Иван повиновался, Арина обнажилась, как в прошлый раз, учитель нетерпеливо овладел ею, почувствовав, как женщина вздрогнула, когда он вошёл в неё. Плотская страсть захлестнула обоих, Иван, вдруг представив, что под ним находится дочка старосты, Татьяна, возбуждённо мял и тискал женское тело, впиваясь губами в розовые сосцы, которые разом набухли и затвердели от его прикосновений.

Женщина ответно вздрагивала в мужских объятиях, извиваясь всем телом и, наконец, страстно обхватила Ивана руками, крепко прижалась к нему, и они одновременно, издав стоны, содрогнулись, излив плотскую страсть в последнем порыве чувств.

Иван ещё несколькими движениями втиснулся в женскую плоть и замер неподвижно, ощущая, как быстро бьётся его сердце и звенит в ушах, а вожделение постепенно покидает его тело. Арина, получив желаемое удовольствие, полежала с минуту неподвижно, наслаждаясь ранее неизвестными ей ощущениями, затем осторожно выпросталась из-под мужчины и тихо удалилась к себе на кухню, оставив Ивана в неподвижном забытьи на диване. Немного полежав, Иван встал и ушёл в спальню, окончательно поняв, что взаимное желание с женщиной приносит гораздо больше удовольствия, чем одинокая мужская похоть.

– Эх, если бы к плотской страсти добавить ещё духовную близость с женщиной, то удовольствие от владения такой женщиной, наверное, увеличивается в разы и, видимо, именно тогда близость называется любовью, – подумал учитель, рухнув без сил на кровать.

– Но и просто взаимное желание приносит много удовольствия, – заключил учитель, слушая как Арина хлопочет на кухне, припевая вполголоса песню про миленького, который уезжает далеко и не хочет взять любимую с собой в далёкий край, потому что там у него есть жена.

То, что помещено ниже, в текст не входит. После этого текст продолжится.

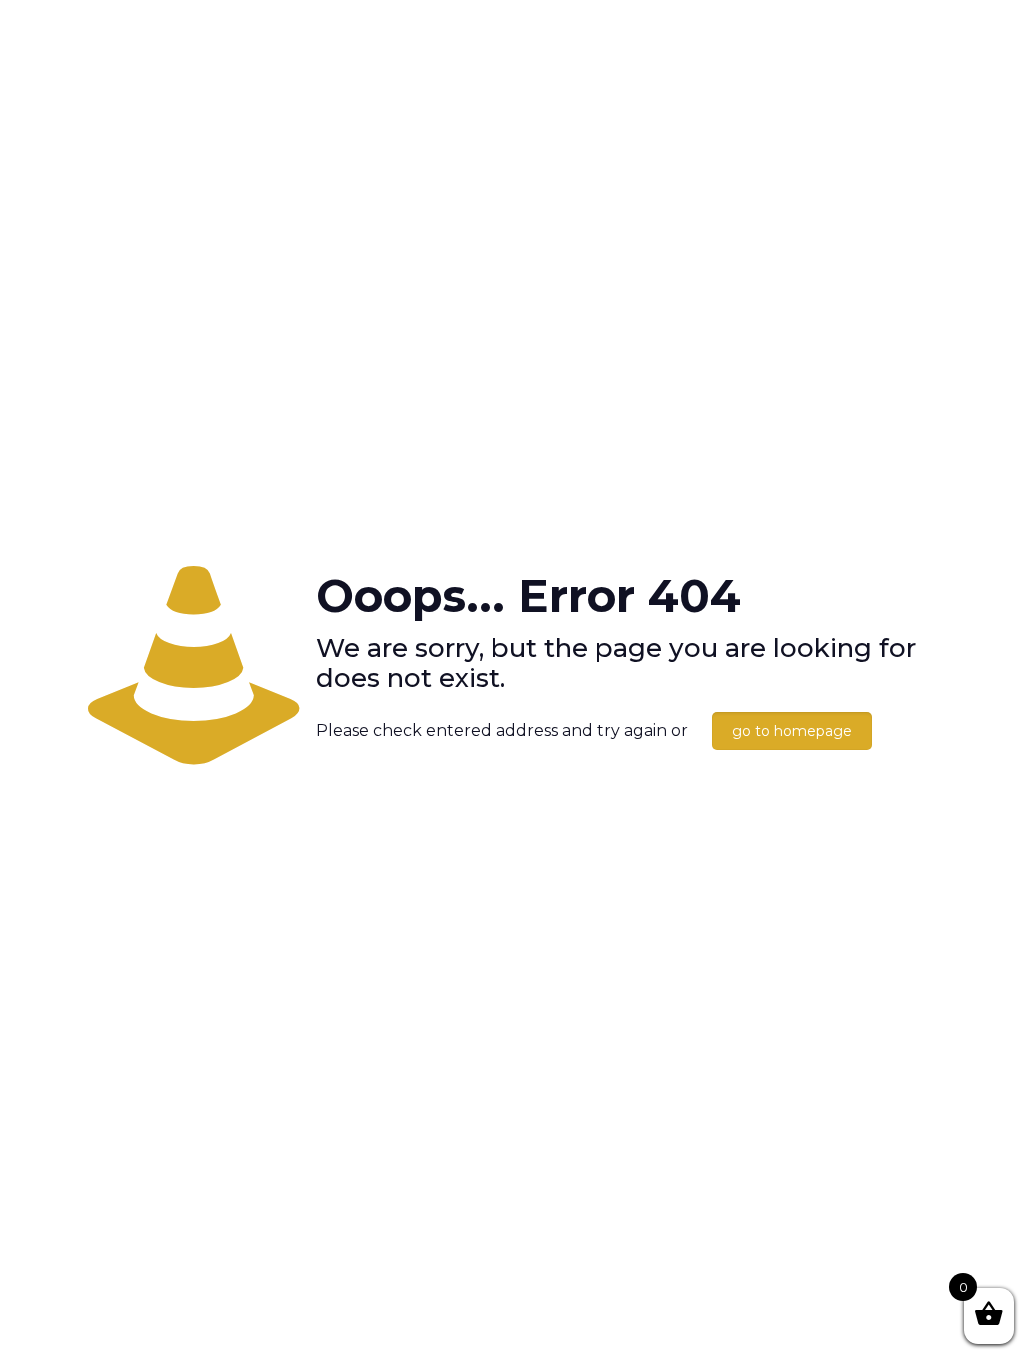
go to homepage (792, 731)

На крыльце послышались чьи-то шаги, потом в дверь постучали и в кухню вошёл староста Тимофей Ильич, чью дочь Татьяну учитель только что мысленно представлял в своих объятиях, удовлетворяя плотскую страсть с кухаркой.

– Хлопочешь, Арина? – молвил староста, – а где же хозяин?

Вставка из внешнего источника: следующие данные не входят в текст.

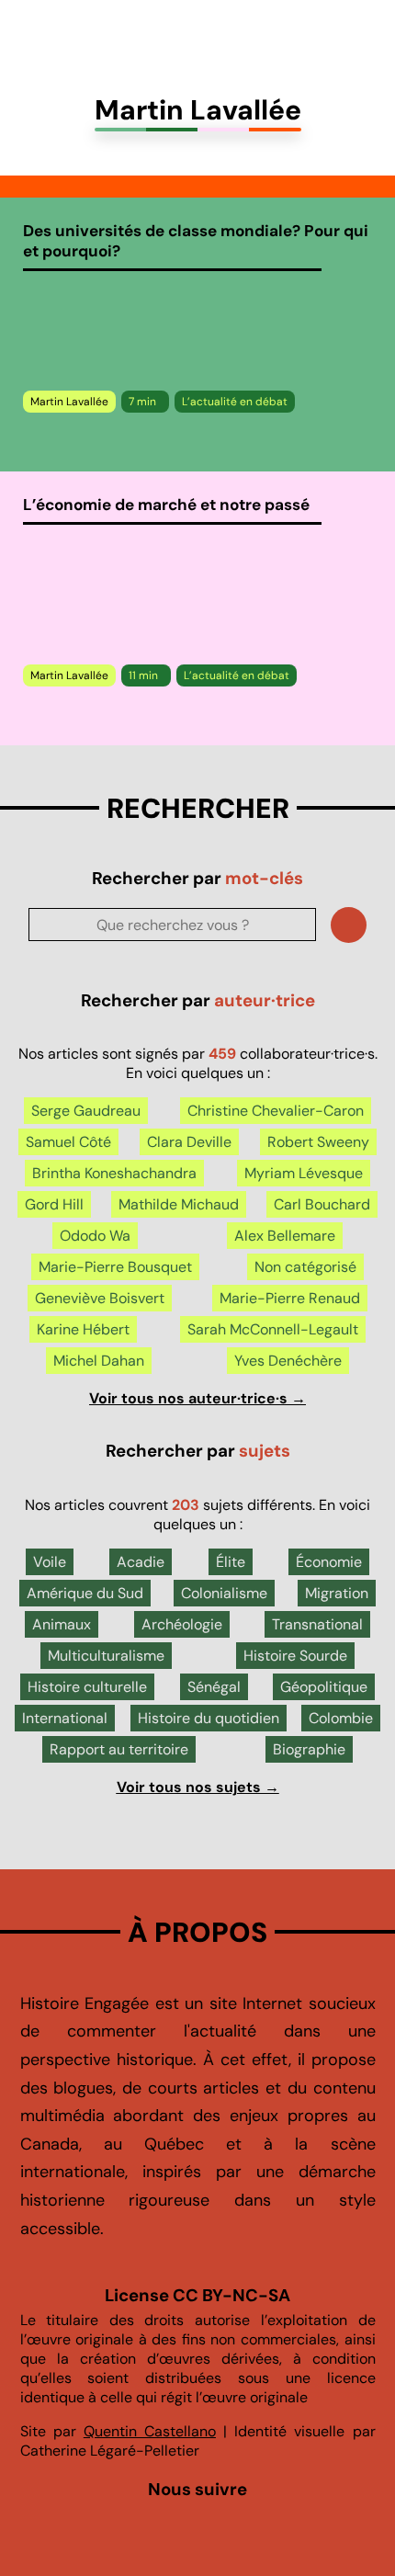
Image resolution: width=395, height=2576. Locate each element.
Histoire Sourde (295, 1655)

– Учитель ещё почивает, – ответила кухарка. – По воскресеньям они изволят отдыхать, намучившись с нашими детишками на уроках в школе. Тут с одним сынишкой хлопот полон рот, а у Ивана Петровича их полсотни пострелят, и каждого надо учить грамоте, как тут не измучиться, – пояснила женщина, раскрасневшись лицом: то ли от печного жара, то ли от недавней близости с мужчиной, о которой староста, конечно, не мог и догадываться.

На голос старосты Иван поспешно оделся и вышел в кухню вполне одетым, как будто он всегда ходил по дому при полном облачении, и в пиджаке на жилетку.